BTW, it does seem silly to have a huge battery compartment filled with so many spacers. The V of the fully charged cells is 25.2V, which is close may be at the max voltage, but you could always let the cells rest a bit before putting them in the light. If you are really worried, just put a load onto the battery pack before inserting for a few seconds (like an old 24V light bulb or something). Well, after the light runs for a few minutes, then the voltage will sag down some. When the li-ions are at more than their halfway point, then the voltages will only be 22.2V (3.7V x 7). Do not forget that the seven P7s will be running at around 26.3V at 3A. The circuit wont mind as it will have to boost the voltage.

I bet Dat2zip could tell you if the voltage is too high (only .2V). The 25V rating may be just what he tells his customers, knowing that the customers will most likely push the limits. The true max voltage may be 26V. You may be able to ask Dat2zip if there is a easy fix. I remember someone taking a boost circuit and wanted to add one extra li-ion cell to it. It would mean a voltage in being slightly over the max input rating. So, they placed a cheap 3mm red LED in series with the Vcc pin on the main IC chip. It made the chip happy, while the rest of the circuit handled the slightly higher voltage just fine. I think this was done on TaskLED's Fatman boost circuit. That is one thing you can do (just a thought)...

-Tony

EDIT:
I just seen that you do have a multimeter (is that a Fluke?). Great. I just asked jtr1962 in his thread about what bin of P7 he used. I noticed that the P7 you got from KD was an I bin. Well, if jtr1962 has tested a J-bin, then your total Vf of seven P7s (if an I-bin) may be a bit lower than 26.3V after all. We'll see.


----------



## Nanomiser (Nov 15, 2008)

Hi Gryloc,

When you say 25Vin limit are you sure your not thinking of the Shark buck? I just checked the Blue Shark specs at the Shoppe and I thought it said 20 volt max Vin. Maybe I'm missing something.

* **Data excerpts**
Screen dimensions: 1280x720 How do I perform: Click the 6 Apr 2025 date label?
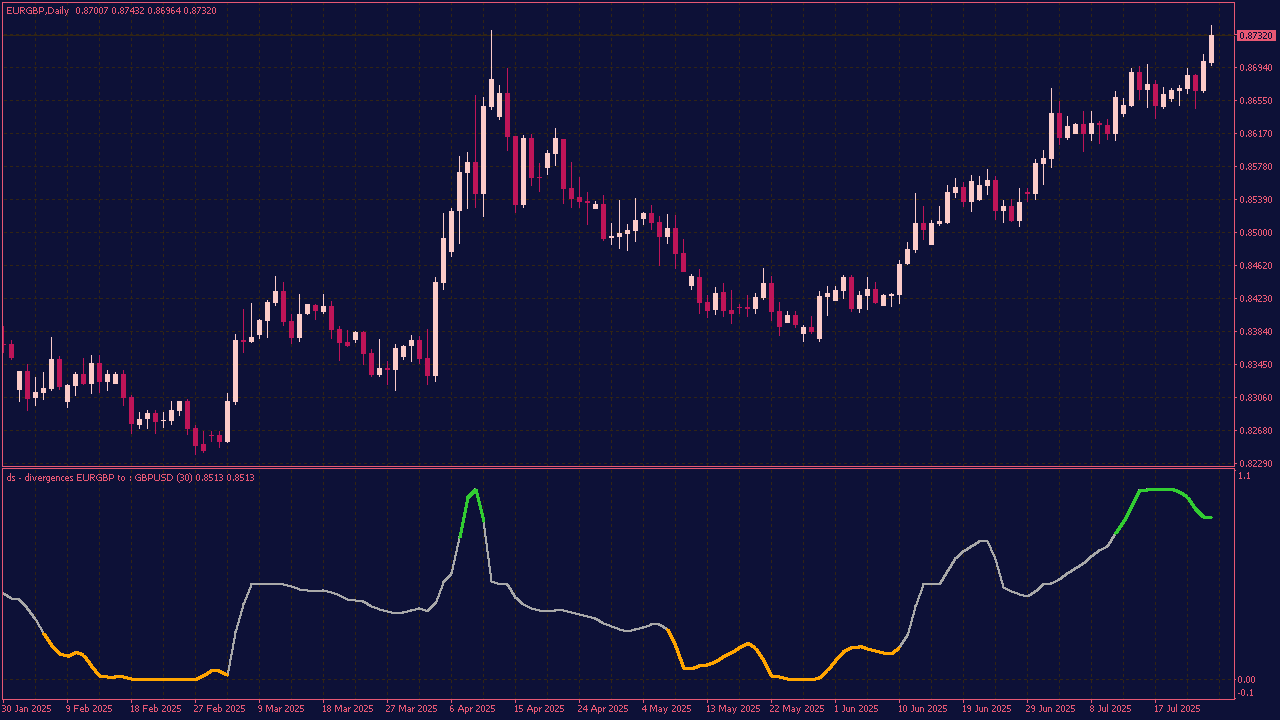[472, 709]
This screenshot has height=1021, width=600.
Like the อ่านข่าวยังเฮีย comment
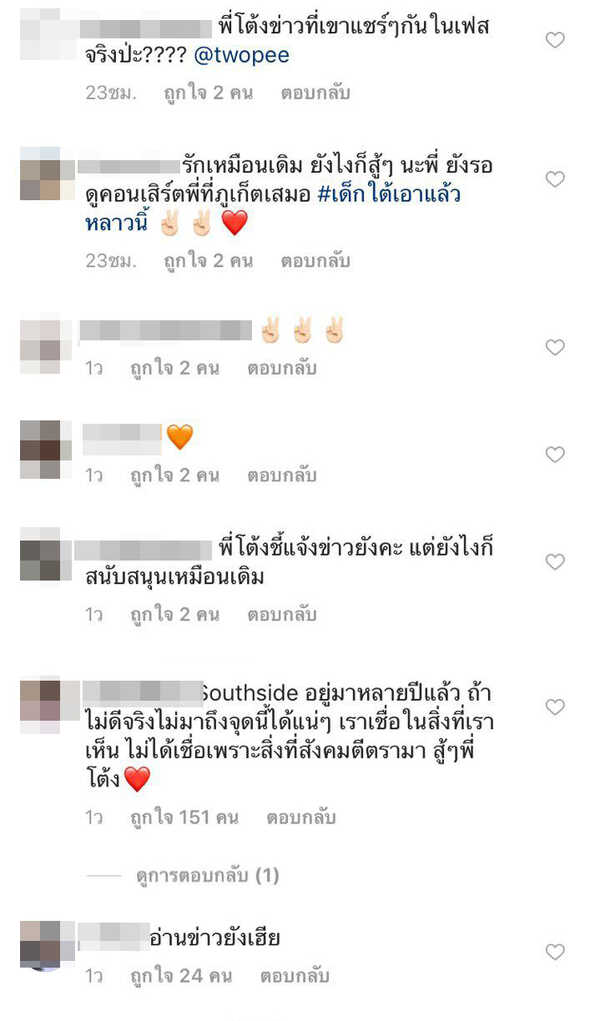[x=554, y=952]
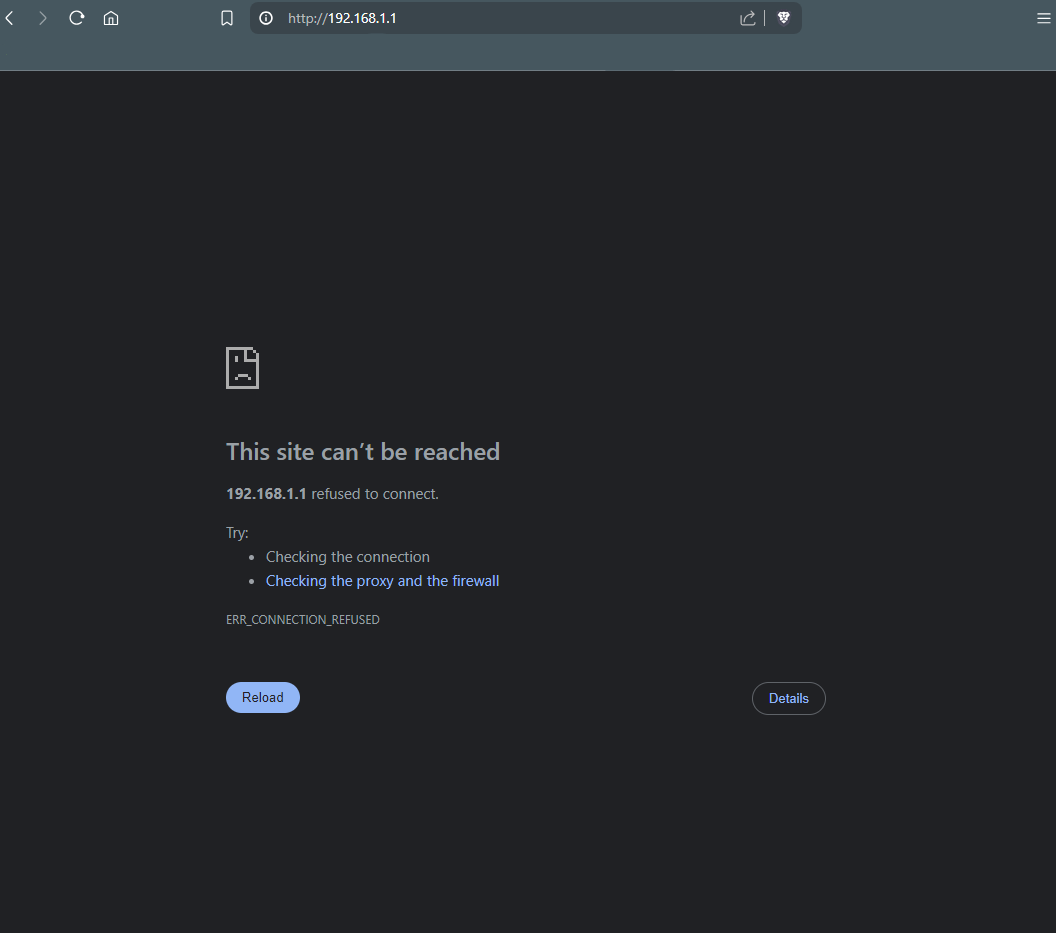
Task: Follow the 'Checking the proxy and the firewall' link
Action: point(382,580)

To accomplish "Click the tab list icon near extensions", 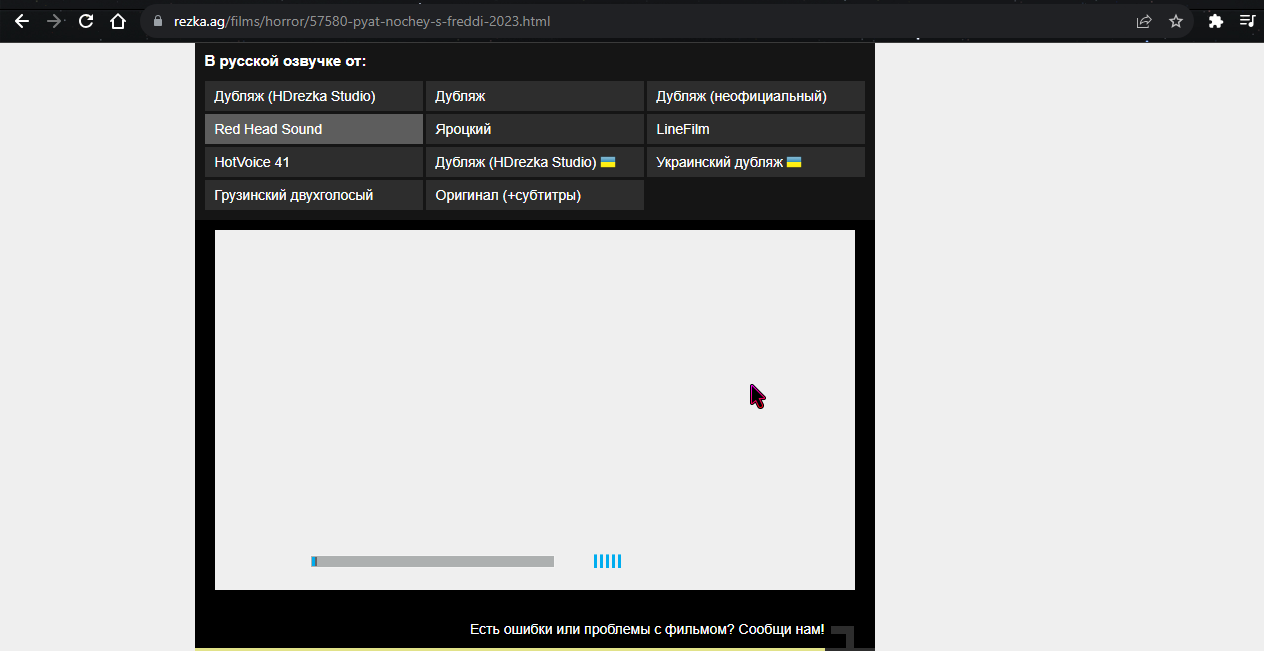I will (x=1246, y=21).
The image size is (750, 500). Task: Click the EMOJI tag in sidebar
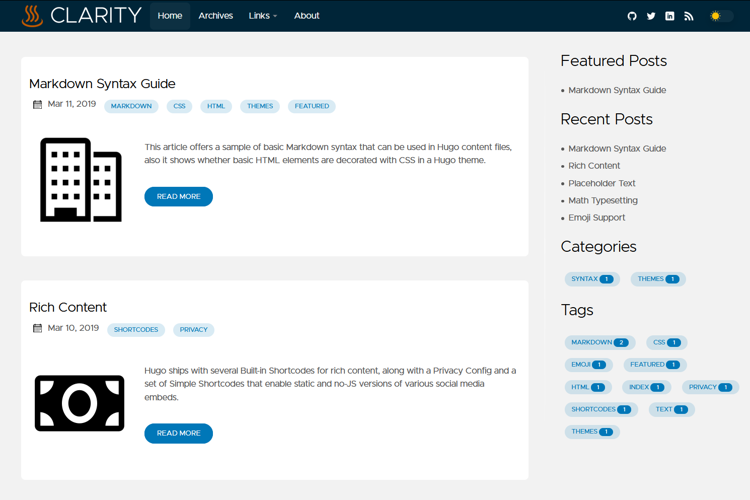pos(587,365)
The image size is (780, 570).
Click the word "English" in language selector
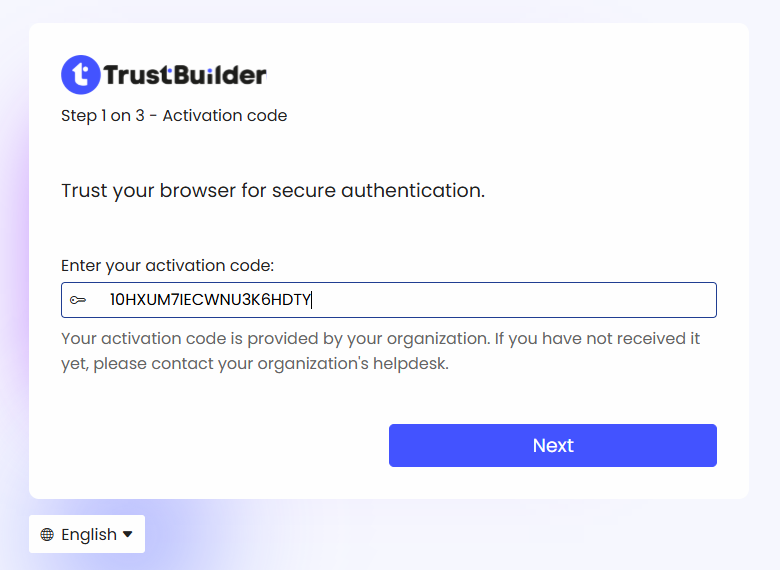coord(89,535)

* **Action item**
In the forum thread, what maximum input voltage did Nanomiser think the Blue Shark specs listed? Answer using only the forum thread, not the items.

* **Answer area**
20 volts